WHAT YOU ARE ASKED TO DO:
Quote every line below exactly and skip any picture.

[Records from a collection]
- - - - -

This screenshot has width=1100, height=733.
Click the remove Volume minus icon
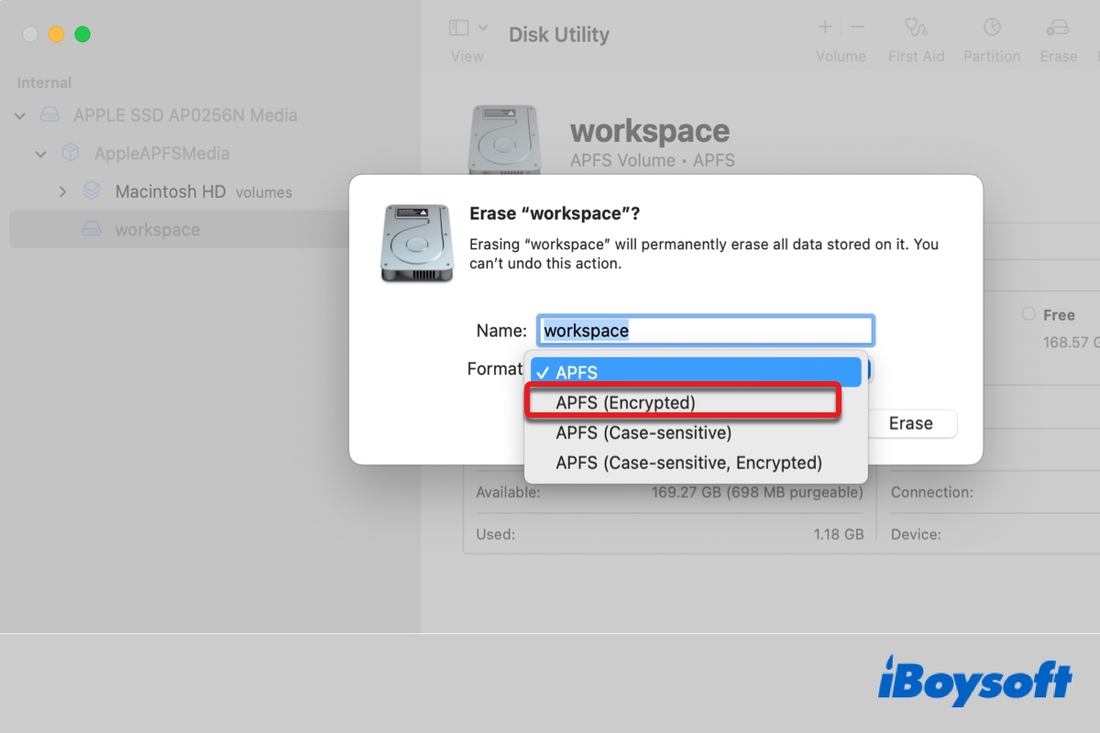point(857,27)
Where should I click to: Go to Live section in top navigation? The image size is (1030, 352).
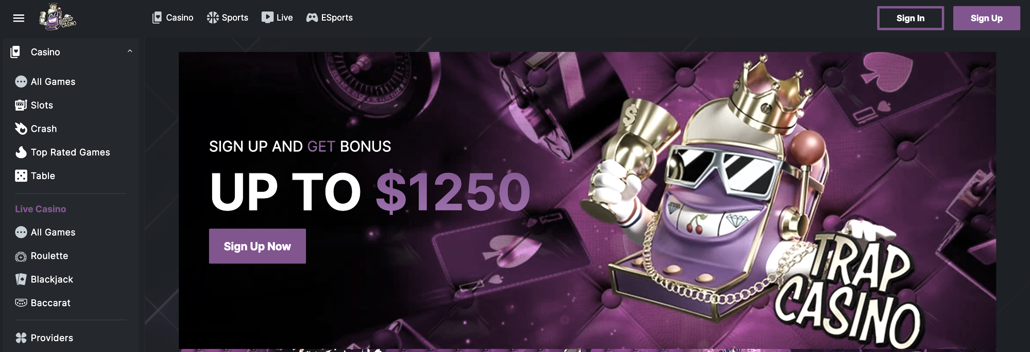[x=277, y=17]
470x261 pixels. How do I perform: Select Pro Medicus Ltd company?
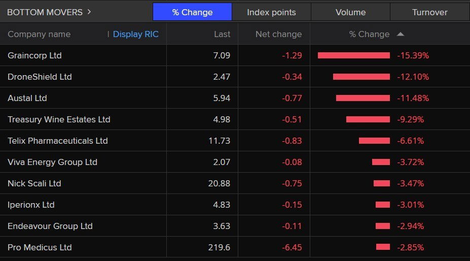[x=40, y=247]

- - - - -

REPLY TO THE TASK:
This screenshot has width=1100, height=733.
Click the remove Volume minus icon
point(857,27)
Where should I click to: Go to Live section in top navigation? The image size is (1030, 352).
[x=277, y=17]
470x261 pixels. How do I perform: Select Pro Medicus Ltd company?
[x=40, y=247]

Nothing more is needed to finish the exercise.